I cried after this realization. And I cried for a while more.

Inertia

As gunshots mean less and less, we care less and less. As we care less, we stop questioning and stop taking actions. After a few months, there were people who would not report gunshots at all to avoid extra work.

Getting used to something gradually makes you numb. Our brains are wired to be less stimulated from repeated stimuli. There was a master sergeant who I served with in Lebanon. This was his fourth or fifth deployment and he was previously deployed to Afghanistan, Iraq, etc. He told me about how the first time you see a dead body carried back to base you are in shock. His first was a man who was almost blown into two pieces from a mortar. But as you see more and more dead men carried back to base, you start getting used to that as well. So in many ways, less stimuli is beneficial. As bad as it sounds, men who are in war need to get used to seeing dead men. It happens to be a sad and ugly part of the job. The cruel side effect of getting used to something is that we become less and less motivated to take action. We are gradually trapped in inertia.

One way to fight inertia that I found is to unlearn the wrong lessons. At some point as you get used to hearing gunshots, you learn that this is the norm. You start believing gunshots are okay. But they are not. 10 gunshots today is as bad as 10 gunshots 3 months ago, if not worse. So we have to constantly teach ourselves what is right, what is wrong, and to unlearn the numbness to see things from a clear perspective.

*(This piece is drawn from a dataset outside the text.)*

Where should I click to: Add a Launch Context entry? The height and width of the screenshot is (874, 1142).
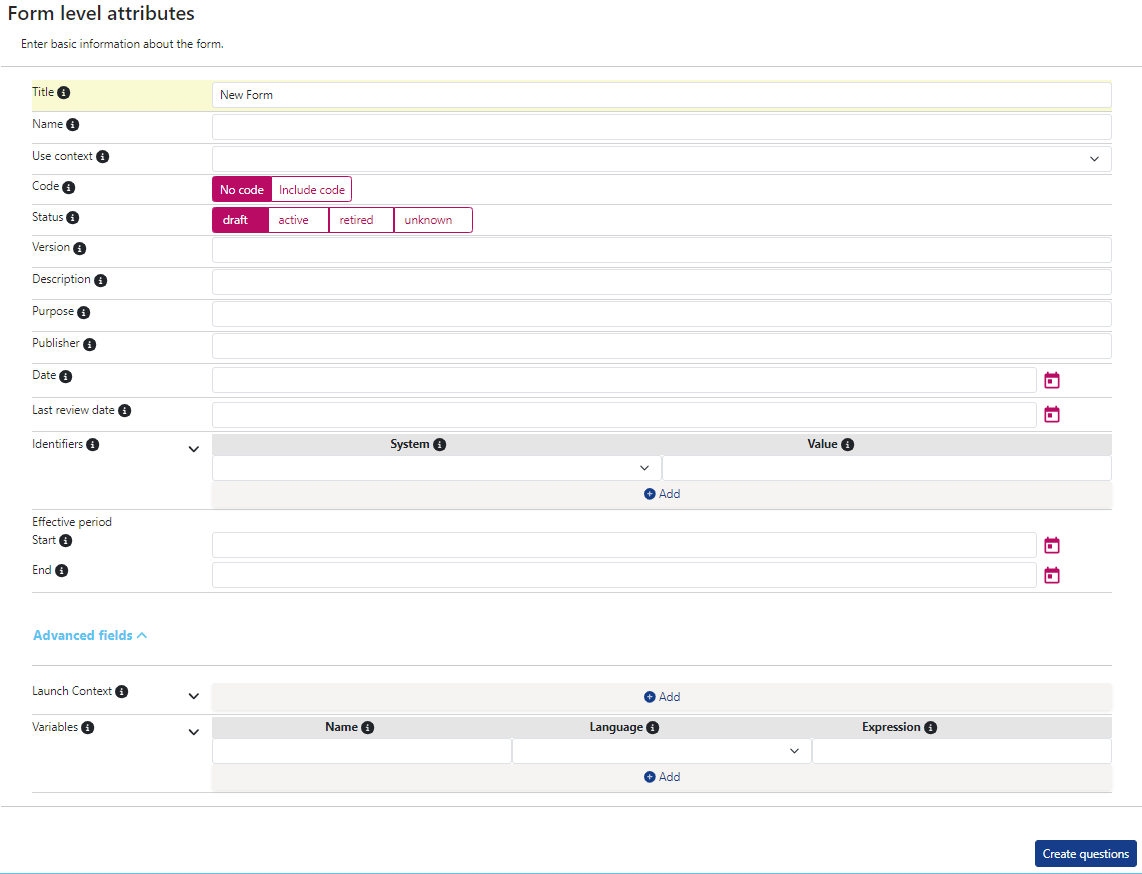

I am not saying I am or was good at unlearning such lessons nor better at fighting inertia. I really was one of the many. I can’t turn back time and save anyone. Noone can. But the least I could do after failing to take proper action when I should have, is to learn. To learn, so the next time I am reaching inertia, to unlearn, and do the right thing.


Black Hawk Down, 2001

Eversmann: I was talking to Blackburn the other day, and he asked me "What changed? Why are we going home?" and I said "Nothing." That's not true either; I think everything's changed. I know I've changed.

You know a friend of mine asked me before I got here; it's when we were all shipping out. He asked me "Why are you going to fight somebody else's war? What, do you think you're all heroes?" I didn't know what to say at the time, but if he'd ask me again I'd say no. I'd say there's no way in hell. Nobody asks to be a hero.